Whenever a line below holds the word "verified", count it; please give only the final number.

**Source records**
***

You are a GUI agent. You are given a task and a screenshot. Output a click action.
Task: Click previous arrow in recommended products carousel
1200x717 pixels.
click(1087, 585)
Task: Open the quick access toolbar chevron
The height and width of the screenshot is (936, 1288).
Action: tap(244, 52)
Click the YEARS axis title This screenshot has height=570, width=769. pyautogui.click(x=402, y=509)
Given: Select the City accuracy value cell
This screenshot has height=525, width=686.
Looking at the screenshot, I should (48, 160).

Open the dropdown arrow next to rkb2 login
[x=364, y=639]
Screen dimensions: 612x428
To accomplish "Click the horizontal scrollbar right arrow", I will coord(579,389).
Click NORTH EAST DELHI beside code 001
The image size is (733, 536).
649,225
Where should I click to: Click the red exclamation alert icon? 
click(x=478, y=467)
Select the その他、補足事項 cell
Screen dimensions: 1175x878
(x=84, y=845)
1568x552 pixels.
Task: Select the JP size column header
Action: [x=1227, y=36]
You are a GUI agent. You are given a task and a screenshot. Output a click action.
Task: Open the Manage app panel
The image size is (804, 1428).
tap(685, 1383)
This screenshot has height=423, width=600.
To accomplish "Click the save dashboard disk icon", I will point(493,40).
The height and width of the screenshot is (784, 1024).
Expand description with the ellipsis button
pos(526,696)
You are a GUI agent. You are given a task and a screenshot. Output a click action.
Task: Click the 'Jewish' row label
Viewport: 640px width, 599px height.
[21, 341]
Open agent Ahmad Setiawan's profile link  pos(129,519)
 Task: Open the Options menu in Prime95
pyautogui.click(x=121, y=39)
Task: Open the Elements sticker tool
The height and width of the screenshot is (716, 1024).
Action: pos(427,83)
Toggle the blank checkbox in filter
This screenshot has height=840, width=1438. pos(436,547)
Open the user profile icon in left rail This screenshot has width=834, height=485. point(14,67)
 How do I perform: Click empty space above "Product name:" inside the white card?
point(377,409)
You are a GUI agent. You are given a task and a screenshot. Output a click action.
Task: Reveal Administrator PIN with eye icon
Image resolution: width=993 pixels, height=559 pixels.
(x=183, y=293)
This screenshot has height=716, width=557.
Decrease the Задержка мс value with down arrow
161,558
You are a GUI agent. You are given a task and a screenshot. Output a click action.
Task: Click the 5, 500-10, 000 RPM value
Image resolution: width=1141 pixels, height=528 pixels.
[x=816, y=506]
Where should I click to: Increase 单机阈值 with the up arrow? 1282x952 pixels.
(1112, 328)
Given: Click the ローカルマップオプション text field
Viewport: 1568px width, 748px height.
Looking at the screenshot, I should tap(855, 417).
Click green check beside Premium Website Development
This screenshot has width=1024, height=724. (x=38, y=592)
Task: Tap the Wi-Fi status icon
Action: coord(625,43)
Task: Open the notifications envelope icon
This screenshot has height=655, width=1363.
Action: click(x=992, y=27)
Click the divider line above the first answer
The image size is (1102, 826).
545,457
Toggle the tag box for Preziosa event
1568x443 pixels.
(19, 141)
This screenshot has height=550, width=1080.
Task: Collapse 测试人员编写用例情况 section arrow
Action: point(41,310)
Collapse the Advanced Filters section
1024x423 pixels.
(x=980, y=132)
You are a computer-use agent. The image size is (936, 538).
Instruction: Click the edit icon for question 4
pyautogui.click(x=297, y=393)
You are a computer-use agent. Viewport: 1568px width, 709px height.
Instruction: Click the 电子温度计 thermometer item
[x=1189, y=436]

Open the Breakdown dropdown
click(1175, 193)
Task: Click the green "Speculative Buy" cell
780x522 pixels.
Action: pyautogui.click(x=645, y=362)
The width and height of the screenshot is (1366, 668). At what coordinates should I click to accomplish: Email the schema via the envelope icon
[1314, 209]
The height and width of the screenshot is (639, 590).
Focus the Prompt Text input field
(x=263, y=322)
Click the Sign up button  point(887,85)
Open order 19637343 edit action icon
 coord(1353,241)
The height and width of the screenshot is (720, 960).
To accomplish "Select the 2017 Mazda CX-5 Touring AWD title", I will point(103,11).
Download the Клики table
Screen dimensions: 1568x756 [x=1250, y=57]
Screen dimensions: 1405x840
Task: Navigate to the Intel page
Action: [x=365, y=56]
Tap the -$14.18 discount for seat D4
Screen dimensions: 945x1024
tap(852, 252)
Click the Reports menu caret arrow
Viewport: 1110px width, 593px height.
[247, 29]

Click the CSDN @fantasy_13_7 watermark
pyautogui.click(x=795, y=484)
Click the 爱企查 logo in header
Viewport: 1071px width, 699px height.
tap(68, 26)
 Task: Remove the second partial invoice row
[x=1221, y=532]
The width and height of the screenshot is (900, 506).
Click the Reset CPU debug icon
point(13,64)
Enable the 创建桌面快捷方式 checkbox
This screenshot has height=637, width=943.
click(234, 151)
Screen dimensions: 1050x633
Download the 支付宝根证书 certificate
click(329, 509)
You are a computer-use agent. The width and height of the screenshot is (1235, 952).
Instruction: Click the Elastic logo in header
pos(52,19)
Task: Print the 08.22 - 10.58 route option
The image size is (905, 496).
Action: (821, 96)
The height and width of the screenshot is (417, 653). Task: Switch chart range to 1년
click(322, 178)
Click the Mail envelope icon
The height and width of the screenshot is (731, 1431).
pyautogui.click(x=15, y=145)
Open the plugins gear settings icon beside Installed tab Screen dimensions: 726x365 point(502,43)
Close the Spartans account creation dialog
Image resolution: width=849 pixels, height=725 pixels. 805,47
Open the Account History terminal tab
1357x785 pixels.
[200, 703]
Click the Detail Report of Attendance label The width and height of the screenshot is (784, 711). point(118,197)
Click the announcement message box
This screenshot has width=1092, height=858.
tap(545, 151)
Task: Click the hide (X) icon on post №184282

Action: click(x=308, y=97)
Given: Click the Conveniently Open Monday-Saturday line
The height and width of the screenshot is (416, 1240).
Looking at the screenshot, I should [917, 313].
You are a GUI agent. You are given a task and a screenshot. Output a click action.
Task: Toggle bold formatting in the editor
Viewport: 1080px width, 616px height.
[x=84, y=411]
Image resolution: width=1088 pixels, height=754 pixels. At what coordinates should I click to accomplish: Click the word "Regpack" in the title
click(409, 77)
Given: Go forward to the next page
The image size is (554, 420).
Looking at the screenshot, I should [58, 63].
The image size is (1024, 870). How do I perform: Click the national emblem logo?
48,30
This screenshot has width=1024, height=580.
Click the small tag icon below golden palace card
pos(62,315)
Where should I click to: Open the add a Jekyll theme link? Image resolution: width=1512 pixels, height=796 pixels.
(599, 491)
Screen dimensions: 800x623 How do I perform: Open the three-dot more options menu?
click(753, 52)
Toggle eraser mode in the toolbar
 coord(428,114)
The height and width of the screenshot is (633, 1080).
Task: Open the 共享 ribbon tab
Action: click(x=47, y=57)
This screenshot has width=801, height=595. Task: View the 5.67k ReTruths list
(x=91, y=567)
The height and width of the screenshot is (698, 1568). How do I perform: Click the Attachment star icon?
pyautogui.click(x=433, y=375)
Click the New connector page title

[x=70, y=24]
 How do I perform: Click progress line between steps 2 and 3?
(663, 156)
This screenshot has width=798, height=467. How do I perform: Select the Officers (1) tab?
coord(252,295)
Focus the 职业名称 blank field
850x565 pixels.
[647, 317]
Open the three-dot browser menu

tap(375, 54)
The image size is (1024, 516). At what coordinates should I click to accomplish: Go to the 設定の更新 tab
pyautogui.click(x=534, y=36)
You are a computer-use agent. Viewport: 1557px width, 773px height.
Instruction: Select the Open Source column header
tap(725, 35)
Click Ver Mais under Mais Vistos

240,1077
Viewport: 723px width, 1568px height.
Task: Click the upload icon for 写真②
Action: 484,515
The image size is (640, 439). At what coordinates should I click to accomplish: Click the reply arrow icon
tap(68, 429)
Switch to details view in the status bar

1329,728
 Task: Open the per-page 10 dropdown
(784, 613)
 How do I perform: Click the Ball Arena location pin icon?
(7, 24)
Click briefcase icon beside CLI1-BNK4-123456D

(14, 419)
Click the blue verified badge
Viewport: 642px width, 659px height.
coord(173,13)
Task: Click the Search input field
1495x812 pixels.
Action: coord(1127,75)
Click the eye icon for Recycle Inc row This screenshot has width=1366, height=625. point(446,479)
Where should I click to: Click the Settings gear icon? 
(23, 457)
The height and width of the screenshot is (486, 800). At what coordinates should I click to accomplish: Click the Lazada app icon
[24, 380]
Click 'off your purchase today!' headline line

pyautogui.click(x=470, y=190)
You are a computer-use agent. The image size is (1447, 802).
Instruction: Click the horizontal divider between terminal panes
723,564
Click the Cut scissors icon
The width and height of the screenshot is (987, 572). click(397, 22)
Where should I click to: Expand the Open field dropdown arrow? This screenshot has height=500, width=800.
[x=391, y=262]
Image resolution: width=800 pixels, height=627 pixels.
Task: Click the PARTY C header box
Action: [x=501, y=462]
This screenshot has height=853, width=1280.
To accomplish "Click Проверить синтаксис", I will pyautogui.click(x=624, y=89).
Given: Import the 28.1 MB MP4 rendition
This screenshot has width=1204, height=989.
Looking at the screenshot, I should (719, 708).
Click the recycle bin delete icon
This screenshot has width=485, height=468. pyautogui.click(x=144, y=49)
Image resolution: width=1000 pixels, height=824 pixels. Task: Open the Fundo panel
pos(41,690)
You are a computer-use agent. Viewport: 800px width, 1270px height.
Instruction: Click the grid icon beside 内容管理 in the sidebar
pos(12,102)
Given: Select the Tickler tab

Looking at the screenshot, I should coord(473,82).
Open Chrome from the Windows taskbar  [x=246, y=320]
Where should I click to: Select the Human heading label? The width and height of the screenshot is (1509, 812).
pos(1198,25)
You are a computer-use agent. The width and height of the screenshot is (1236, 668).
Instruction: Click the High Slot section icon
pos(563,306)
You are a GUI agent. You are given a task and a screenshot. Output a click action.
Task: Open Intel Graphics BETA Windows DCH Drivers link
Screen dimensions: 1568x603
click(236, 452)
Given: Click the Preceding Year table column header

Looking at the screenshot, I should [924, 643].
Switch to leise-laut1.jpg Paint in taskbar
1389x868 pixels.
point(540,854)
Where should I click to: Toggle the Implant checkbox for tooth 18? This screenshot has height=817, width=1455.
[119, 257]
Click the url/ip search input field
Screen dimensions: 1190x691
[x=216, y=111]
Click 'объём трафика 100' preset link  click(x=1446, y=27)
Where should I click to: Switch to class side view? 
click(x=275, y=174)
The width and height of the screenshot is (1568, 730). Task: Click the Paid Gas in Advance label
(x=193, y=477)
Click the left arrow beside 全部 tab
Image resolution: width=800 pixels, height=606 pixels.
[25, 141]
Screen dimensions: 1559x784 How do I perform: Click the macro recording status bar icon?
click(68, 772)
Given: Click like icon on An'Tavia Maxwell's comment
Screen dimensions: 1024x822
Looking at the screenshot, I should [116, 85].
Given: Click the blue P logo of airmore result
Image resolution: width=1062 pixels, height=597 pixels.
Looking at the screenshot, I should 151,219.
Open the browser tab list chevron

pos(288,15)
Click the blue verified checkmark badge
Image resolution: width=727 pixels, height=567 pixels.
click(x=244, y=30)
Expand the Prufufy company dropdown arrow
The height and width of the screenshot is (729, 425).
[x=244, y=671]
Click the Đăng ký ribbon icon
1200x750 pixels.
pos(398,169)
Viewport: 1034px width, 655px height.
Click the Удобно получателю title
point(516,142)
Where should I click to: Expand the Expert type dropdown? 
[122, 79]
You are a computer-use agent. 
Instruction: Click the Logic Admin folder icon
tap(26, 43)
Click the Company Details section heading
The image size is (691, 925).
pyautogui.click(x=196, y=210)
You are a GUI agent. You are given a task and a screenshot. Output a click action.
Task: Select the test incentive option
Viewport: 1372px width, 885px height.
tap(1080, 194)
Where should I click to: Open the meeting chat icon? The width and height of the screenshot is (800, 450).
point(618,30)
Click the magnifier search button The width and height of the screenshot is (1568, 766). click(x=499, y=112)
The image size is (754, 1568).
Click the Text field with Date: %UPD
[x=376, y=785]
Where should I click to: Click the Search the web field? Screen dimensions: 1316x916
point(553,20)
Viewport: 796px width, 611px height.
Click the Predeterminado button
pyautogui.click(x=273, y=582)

***

**Task result**
2